I am refactoring an Analytic system that will do a lot of calculation, and I need some ideas on possible architectural designs to a data consistency issue I am facing.
Current Architecture
I have a queue based system, in which different requesting applications create messages that are eventually consumed by workers.
Each "Requesting App" breaks down a large calculation into smaller pieces that will be sent to the queue and processed by the workers.
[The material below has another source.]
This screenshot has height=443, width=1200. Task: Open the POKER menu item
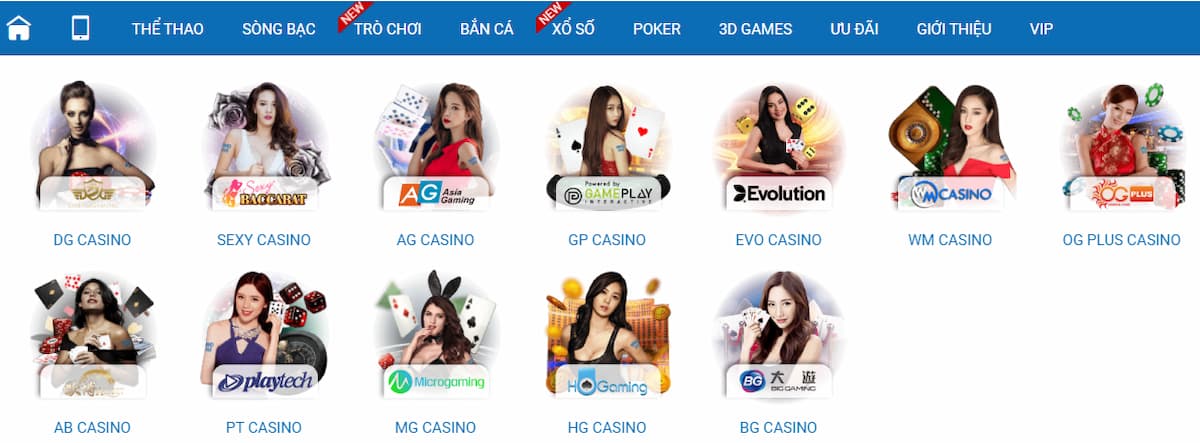(657, 28)
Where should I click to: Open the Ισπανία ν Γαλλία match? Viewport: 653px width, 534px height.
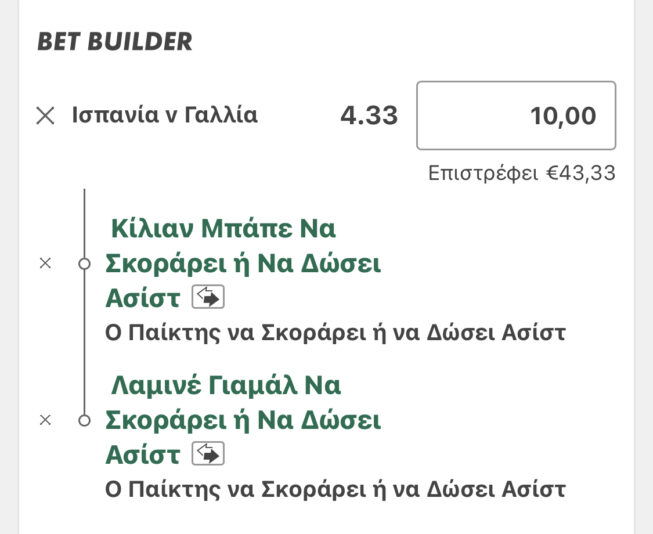point(165,115)
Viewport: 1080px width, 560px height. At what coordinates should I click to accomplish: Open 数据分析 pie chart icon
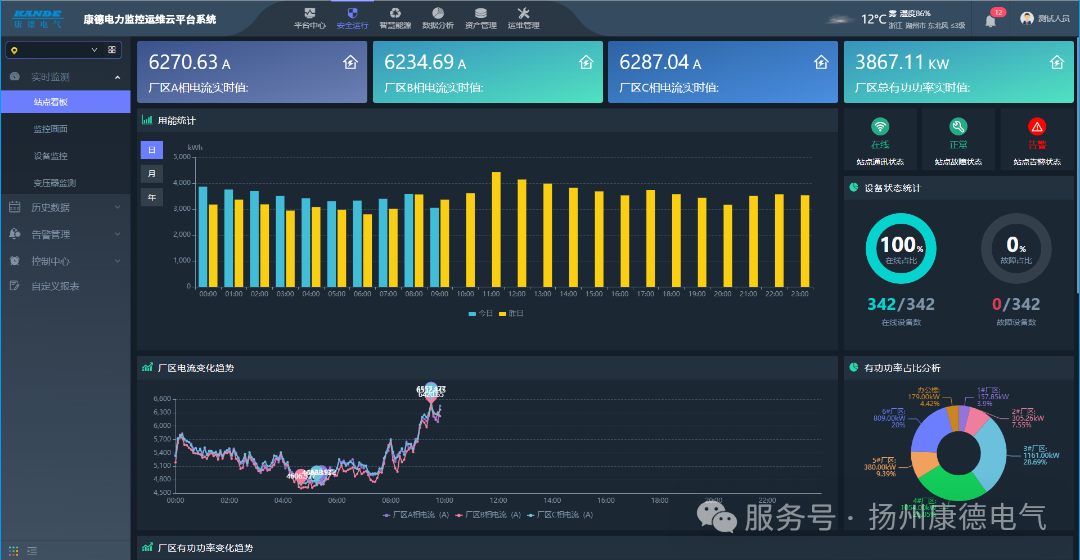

When all the pieces are finished, the originating "Requesting app" will consolidate the results.
Also, the workers consume information from a centralized database (SQL Server) in order to process the requests (Important: the workers do not change any data on the database, only consume it).
Problem
Ok. So far, so good. The problem arises when we include a web service that updates the information on the database. This can happen at any time, but it is critical that each "large calculation" originated from the same "Requesting App" sees the same data on the database.
For Example:
I just can´t have worker W2 using state S1 of the database. for the whole calculation to be consistent it should use the previous S0 state.
Thoughts
A lock pattern to prevent the web server from changing the database while there is a worker consuming information from it.
Create new layer between the database and the workers (a server that controls db caching by req. app)
I am pending to the second solution, but not very confident about it.
Any brilliant ideas ? Am I designing it wrong, or missing something ?
OBS:
Thanks everybody for the help.
Since I believe this is problem might be usual in other scenarios, I would like to share the solution we chose.
Thinking more thoroughly about the problem, I understood it for what it really is.
Now the calculation has evolved to be distributed, I just needed to evolve my cache to be distributed as well.
In order to do that, we chose to use an In-Memory Database (hash-value), deployed as a separate server. (in this case Redis).
Now every time I start a job, I create a ID for the job and pass it to their messages
When each worker wants some information from the database, it would:
At the end of the job, I clear all hashes associated with the job ID.